In just ten days during June of 1998, I visited four Arabian stud farms within a day’s drive of New England, ending exhausted but delighted by the standard of horses I had seen within what is a minority interest group in the USA in the extreme.
(pictured at top of page as the header/article photo is: RAS Bint Vanity (Silver Vanity x Blue Sal) 1977 grey mare owned by Rhodes Arabian Stud)
Rhodes Arabian Stud
Karen Rhodes runs the longest established Arabian stud farm in the USA that is devoted entirely to horses of 100% Crabbet breeding. She has seen other programmes come and go and is still here.

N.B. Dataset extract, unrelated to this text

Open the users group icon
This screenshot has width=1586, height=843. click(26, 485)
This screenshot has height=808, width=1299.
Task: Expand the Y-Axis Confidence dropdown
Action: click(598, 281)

She started with the stallion Al Marah Ibn Oran (Oran x Radeyra) and still speaks of him with great fondness and enthusiasm. His daughter RAS Orana (from Blue Sal) is still at the stud although she was heavily in foal the day I was there and, in fact, foaled that night. Nonetheless she is clearly a correct mare with a good front who reminded me of some of the Ludo daughters one still sees amongst Crabbet broodmares in England. The other older mares were the Al Marah Ibn Oran granddaughter, Mi Royal T and RAS Orana’s half-sister RAS Bint Vanity by Silver Vanity. The latter is a grey with an exceptionally beautiful head which she seems to pass on to the majority of her stock.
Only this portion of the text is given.